III.      Pengaruh Cara Penanganan
a.         Penanganan di atas kapal
Untuk memperoleh ikan yang mutunya tinggi, pokok utam penanganannya adalah bekerja cepat, cermat, bersih, dan suhu ikan diturunkan atau didinginkan. Dengan demikian ikan yang baru ditangkap, dicuci bersih dari kotoran dan lumpur, dipisahkan menurut jenis dan ukurannya, kemudian disimpan pada suhu dingin.
b.      Cara pembongkaran dan pendaratan
Pengaruh yang sangat dominan disini adalah jika suhu ikan meningkat dan berlangsung lama serta terjadi pencemaran dan kecerobohan/kelalaian.
c.       Cara penanganan di darat, transportasi, dan distribusi
Hal-hal yang berpengaruh buruk pada ikan adalah kenaikan suhu tubuh ikan, penanganan yang ceroboh, mengulur waktu dan kena pencemaran.
DAFTAR PUSTAKA
-          Nanlohy dan Wattimena. 2007.“Aplikasi Peti Stryofoam dan Es pada Penanganan Ikan Pelagis Kecil Segar Selama Pemasaran”, Laporan Pelaksanaan Kegiatan Pengabdian Kepada Masyarakat.
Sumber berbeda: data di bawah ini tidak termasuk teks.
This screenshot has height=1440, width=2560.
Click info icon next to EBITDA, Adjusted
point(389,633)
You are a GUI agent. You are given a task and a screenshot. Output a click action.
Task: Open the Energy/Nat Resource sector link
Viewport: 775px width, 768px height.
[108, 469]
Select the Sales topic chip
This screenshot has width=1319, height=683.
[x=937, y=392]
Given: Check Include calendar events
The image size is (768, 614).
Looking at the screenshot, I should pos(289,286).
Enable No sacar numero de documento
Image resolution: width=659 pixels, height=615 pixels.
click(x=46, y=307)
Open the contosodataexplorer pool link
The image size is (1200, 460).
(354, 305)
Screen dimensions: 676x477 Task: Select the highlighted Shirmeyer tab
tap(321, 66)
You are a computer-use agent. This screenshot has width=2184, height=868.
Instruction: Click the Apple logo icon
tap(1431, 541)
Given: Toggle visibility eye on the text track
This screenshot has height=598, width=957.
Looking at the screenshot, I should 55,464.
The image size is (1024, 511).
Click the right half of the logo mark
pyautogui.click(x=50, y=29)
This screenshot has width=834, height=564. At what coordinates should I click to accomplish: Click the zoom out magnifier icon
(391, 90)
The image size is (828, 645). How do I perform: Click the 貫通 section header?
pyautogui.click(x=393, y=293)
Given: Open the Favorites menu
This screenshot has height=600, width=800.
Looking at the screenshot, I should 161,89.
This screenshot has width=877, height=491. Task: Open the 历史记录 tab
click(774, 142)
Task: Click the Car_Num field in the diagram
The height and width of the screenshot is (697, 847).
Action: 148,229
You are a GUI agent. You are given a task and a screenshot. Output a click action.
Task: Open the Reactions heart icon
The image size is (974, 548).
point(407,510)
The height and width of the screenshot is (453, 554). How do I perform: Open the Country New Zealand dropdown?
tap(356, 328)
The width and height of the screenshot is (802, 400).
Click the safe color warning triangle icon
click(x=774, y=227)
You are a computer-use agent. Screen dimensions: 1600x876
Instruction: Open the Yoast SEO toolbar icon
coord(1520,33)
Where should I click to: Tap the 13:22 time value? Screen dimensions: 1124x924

Ambon: Fakultas Perikanan dan Ilmu Kelautan, UNPATTI.
-          Afrianto dan Liviawaty. 1989. Pengawetan dan Pengolahan Ikan. Jogja: Penerbit Kanisius.
-          Adawyah, Rabiatul. 2007. Pengolahan dan Pengawetan Ikan. Jakarta: PT Bumi Aksara.
-          Ilyas, S. 1983. Teknologi Pengolahan hasil Perikanan. Yogyakarta :Penerbit Liberty.